From an email I wrote to a dear friend and mentor:

Shortly after Coyote died, you and I had a conversation about what she taught me about living and dying with grace.  As we were wrapping up, you asked a strange question of me: “What has Bodhi taught you about loss?”

Coming from my long-standing relationship with scarcity and loss, I recoiled at the question, retorting that I hoped he would teach me nothing about loss for a long, long time. I left shaken. But I vowed that from that time on, I would do my best to make every moment of Bodhi’s and my life together count.

What I came to discover was that Bodhi had already been teaching me, even as Coyote lay dying, that loss and grief are impermanent, if I allow them to be. How does that saying go?: “Pain is inevitable; suffering optional.” He was teaching me, with his sunny personality and outpouring of joyful love, that the pain of loss is only one part of living a full life.

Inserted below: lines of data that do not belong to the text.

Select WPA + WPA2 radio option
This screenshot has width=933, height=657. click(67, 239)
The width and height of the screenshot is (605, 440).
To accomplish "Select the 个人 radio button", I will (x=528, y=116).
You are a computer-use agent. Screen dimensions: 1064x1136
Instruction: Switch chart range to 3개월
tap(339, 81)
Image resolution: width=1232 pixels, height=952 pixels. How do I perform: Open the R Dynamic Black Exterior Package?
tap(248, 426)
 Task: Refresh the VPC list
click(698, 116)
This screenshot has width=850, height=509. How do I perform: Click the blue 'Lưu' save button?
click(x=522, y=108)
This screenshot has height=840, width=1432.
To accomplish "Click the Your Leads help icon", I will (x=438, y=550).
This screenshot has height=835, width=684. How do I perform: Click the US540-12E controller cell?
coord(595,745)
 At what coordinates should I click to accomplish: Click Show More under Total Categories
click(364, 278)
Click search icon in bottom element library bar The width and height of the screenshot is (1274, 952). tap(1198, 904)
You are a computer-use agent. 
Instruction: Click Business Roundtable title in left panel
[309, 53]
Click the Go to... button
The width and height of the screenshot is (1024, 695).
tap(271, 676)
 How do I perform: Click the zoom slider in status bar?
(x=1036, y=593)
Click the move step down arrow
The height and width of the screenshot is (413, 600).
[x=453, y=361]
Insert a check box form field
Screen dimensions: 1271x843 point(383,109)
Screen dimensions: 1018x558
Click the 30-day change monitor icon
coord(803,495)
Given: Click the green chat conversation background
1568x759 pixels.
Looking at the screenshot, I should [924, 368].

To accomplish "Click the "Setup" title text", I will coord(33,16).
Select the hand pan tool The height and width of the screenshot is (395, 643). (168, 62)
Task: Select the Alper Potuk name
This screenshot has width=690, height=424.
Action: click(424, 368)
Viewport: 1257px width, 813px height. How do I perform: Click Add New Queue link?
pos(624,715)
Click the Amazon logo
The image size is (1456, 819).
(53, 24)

He was teaching me not to hang onto the loss, not to cause myself suffering by clinging to it.

In the early hours of this morning, Bodhi taught me another lesson, this time about connecting to gratitude through grief. He taught me that miracles aren’t always about gaining more minutes and hours and days to spend with a beloved friend and companion, but about being grateful for the minutes and hours and days you’ve already spent together. Miracles are those shining things you don’t always realize you already hold in your hand.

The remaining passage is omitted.